Teria continuado a intimidar a irmã sem parar.
E seu fim seria trágico, tal qual o dele.
Podia-se dizer que ela era a versão corrigida de Rafael Soares.
Um exemplo perfeito do que fazer.
Rafael Soares, ao ouvir as verdades ditas por Vanessa, lançou-lhe um olhar furioso.
Levantou-se e encarou a mulher sentada à sua frente com arrogância.
Cerrou os dentes e falou:
— Eu vim procurar a Helena Gomes, não você.
— Não tenho tempo a perder aqui.
— Fale o que quiser, não me interessa.
— Já que a Helena Gomes não está, eu vou embora!
Quando ele se preparava para sair, o empregado que guardava a porta fechou-a imediatamente.
Diante da porta trancada, Rafael Soares franziu a testa.
Virou-se bruscamente, encarando o homem.
— O que significa isso? — Perguntou Rafael Soares.
— Significa que não é tão simples assim entrar e sair quando bem entende.

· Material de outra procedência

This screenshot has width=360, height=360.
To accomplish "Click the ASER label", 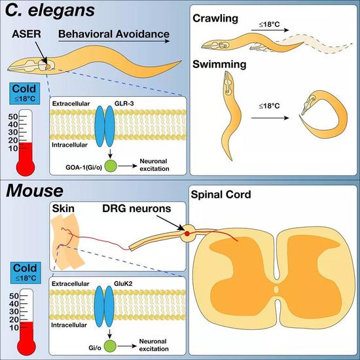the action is (x=26, y=34).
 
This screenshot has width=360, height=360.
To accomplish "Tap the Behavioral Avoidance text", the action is (x=114, y=34).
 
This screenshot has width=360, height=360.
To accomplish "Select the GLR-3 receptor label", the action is (x=124, y=103).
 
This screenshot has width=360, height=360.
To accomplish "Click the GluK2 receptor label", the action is (x=123, y=284).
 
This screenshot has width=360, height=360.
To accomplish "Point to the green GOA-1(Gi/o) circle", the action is (x=111, y=166).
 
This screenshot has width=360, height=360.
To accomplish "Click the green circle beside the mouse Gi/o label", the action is (x=110, y=346).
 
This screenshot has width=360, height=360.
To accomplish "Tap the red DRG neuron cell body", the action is (x=187, y=234).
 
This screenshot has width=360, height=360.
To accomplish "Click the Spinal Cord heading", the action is (x=221, y=194).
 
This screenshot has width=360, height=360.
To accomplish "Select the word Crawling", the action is (x=215, y=18).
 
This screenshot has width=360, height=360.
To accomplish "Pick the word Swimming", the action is (x=219, y=65).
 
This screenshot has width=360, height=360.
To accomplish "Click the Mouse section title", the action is (x=35, y=190).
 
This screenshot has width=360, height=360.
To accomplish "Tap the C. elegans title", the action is (x=50, y=10).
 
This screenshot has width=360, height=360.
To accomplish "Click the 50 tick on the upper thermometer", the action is (x=13, y=117).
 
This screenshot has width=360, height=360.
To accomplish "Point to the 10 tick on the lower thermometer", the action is (x=14, y=328).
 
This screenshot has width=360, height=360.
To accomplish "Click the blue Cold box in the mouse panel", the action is (x=26, y=273).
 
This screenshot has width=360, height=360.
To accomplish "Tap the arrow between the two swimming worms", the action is (x=270, y=118).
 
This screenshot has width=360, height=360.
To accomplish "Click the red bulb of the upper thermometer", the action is (x=26, y=166).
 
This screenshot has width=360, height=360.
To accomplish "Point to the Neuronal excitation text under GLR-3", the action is (x=154, y=165).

— Minha irmã vai começar a trabalhar nos próximos dias.
— Ela não tem tempo para as suas brincadeiras.
— Se tem algo a dizer, diga diretamente a mim.
Vanessa Teixeira ergueu uma sobrancelha, olhando-o com desprezo.
— Se você quer falar com a minha irmã, isso é praticamente impossível.
— Estou sendo generosa ao ouvir você.
— Se o que você disser for útil, posso considerar transmitir à minha irmã.
— Claro, se for inútil, nem me darei ao trabalho.
Rafael Soares permaneceu parado, humilhado e furioso.
Observava a mulher arrogante sentada no sofá.
A raiva crescia dentro dele.
Mas, naquele momento, ele hesitou.
Não sabia se deveria falar com ela.
Se falasse, Helena Gomes poderia pensar que ele teve intimidade com alguém que a intimidou.
Isso poderia aumentar o ressentimento dela.
Por outro lado, se Helena Gomes realmente tivesse perdoado a garota, talvez a mensagem chegasse.